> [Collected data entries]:
----

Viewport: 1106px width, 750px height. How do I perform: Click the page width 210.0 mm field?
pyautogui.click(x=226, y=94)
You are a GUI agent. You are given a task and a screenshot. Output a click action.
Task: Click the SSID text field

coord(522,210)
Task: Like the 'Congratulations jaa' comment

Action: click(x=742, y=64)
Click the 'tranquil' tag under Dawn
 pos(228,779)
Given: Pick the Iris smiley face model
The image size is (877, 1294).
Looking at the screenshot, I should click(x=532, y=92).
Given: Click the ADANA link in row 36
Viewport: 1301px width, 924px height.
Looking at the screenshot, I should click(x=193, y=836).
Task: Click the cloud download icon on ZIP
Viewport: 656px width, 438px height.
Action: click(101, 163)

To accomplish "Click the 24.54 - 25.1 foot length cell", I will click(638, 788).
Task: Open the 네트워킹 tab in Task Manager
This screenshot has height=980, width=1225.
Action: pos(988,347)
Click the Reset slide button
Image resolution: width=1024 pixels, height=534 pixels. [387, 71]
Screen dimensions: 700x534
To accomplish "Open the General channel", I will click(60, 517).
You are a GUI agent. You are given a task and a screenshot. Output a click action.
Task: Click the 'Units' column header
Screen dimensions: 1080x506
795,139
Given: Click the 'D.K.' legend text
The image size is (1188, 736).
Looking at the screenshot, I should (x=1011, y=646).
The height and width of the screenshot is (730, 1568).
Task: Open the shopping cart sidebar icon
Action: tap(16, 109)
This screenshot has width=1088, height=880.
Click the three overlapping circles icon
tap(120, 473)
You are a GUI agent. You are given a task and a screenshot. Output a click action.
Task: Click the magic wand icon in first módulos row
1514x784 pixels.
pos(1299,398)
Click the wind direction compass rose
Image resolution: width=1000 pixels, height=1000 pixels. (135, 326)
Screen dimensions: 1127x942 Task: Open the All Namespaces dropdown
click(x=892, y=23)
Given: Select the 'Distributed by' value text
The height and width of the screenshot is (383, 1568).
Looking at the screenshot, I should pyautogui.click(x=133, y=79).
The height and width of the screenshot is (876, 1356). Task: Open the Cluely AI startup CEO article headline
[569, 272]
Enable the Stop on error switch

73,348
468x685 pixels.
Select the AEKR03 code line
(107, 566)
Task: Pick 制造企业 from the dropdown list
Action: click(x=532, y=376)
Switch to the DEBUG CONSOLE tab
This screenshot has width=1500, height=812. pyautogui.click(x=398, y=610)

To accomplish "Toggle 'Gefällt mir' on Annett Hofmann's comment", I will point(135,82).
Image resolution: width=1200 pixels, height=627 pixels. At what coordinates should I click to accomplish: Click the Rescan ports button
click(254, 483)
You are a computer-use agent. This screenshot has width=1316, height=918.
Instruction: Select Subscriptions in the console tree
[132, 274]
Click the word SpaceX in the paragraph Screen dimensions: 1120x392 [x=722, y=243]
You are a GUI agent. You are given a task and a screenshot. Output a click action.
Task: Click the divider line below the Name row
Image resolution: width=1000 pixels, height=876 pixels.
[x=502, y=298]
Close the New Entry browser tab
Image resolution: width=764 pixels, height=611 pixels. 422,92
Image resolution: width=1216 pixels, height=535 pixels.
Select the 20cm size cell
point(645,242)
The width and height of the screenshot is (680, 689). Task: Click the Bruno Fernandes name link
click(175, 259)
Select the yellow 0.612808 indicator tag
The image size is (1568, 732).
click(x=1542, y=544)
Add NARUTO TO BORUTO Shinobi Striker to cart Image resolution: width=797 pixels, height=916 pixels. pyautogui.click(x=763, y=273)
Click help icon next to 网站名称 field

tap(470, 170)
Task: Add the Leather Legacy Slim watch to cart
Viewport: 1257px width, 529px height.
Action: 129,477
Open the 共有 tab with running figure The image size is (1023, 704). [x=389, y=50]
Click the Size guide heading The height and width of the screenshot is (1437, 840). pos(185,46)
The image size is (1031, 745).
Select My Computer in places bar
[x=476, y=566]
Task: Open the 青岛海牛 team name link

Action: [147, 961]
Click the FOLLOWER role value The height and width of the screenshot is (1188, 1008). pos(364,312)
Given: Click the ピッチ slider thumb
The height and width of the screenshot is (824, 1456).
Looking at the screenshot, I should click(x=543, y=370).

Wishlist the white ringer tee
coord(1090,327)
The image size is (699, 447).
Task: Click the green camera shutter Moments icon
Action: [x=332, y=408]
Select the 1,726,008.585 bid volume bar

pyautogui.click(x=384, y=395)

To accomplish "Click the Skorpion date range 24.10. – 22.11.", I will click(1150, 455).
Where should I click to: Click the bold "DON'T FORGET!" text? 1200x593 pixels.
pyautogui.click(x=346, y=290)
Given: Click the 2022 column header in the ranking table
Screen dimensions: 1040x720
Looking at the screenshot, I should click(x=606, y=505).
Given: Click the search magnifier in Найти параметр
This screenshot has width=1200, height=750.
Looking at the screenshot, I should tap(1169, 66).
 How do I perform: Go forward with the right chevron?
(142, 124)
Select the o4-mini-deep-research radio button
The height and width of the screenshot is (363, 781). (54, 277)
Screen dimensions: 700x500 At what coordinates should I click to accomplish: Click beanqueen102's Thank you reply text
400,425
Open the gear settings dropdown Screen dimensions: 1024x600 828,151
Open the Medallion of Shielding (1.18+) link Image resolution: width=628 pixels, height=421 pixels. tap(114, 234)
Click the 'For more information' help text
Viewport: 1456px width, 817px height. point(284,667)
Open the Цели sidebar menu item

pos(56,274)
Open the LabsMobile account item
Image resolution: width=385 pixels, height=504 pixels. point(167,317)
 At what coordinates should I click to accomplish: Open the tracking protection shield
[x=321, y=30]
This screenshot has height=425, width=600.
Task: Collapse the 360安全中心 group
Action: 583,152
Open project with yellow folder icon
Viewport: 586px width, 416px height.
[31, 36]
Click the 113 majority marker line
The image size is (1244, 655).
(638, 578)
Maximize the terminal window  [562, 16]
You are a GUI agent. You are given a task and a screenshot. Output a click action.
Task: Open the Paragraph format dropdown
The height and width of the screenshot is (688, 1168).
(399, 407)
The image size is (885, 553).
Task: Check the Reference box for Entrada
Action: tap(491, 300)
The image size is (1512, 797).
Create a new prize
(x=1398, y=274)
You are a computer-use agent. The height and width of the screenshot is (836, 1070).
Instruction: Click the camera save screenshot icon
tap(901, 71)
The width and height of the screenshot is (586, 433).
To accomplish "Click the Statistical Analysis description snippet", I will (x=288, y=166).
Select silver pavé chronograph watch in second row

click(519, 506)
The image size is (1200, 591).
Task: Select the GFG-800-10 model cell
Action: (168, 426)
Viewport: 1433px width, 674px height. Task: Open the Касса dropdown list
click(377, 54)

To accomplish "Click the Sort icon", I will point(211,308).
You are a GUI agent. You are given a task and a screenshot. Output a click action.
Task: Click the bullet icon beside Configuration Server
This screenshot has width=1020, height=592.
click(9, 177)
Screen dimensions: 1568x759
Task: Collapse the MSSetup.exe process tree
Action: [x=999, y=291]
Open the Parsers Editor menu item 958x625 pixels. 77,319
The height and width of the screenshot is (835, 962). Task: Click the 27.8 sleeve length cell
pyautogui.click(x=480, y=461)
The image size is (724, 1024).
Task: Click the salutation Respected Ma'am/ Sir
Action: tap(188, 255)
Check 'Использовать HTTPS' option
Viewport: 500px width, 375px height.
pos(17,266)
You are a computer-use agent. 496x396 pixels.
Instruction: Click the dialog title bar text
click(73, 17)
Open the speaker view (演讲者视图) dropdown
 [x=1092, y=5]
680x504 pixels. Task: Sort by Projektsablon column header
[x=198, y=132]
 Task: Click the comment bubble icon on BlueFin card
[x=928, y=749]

----

> [Exercise]: The lines from the top of the data above down to the line containing "Task: Click the 'Units' column header" are to be copied exactly; no other line should appear.

> [Finished exercise]:
Viewport: 1106px width, 750px height. How do I perform: Click the page width 210.0 mm field?
pyautogui.click(x=226, y=94)
You are a GUI agent. You are given a task and a screenshot. Output a click action.
Task: Click the SSID text field

coord(522,210)
Task: Like the 'Congratulations jaa' comment

Action: click(x=742, y=64)
Click the 'tranquil' tag under Dawn
 pos(228,779)
Given: Pick the Iris smiley face model
The image size is (877, 1294).
Looking at the screenshot, I should click(x=532, y=92).
Given: Click the ADANA link in row 36
Viewport: 1301px width, 924px height.
Looking at the screenshot, I should click(x=193, y=836).
Task: Click the cloud download icon on ZIP
Viewport: 656px width, 438px height.
Action: click(101, 163)

To accomplish "Click the 24.54 - 25.1 foot length cell", I will click(638, 788).
Task: Open the 네트워킹 tab in Task Manager
This screenshot has height=980, width=1225.
Action: pos(988,347)
Click the Reset slide button
Image resolution: width=1024 pixels, height=534 pixels. [387, 71]
Screen dimensions: 700x534
To accomplish "Open the General channel", I will click(60, 517).
You are a GUI agent. You are given a task and a screenshot. Output a click action.
Task: Click the 'Units' column header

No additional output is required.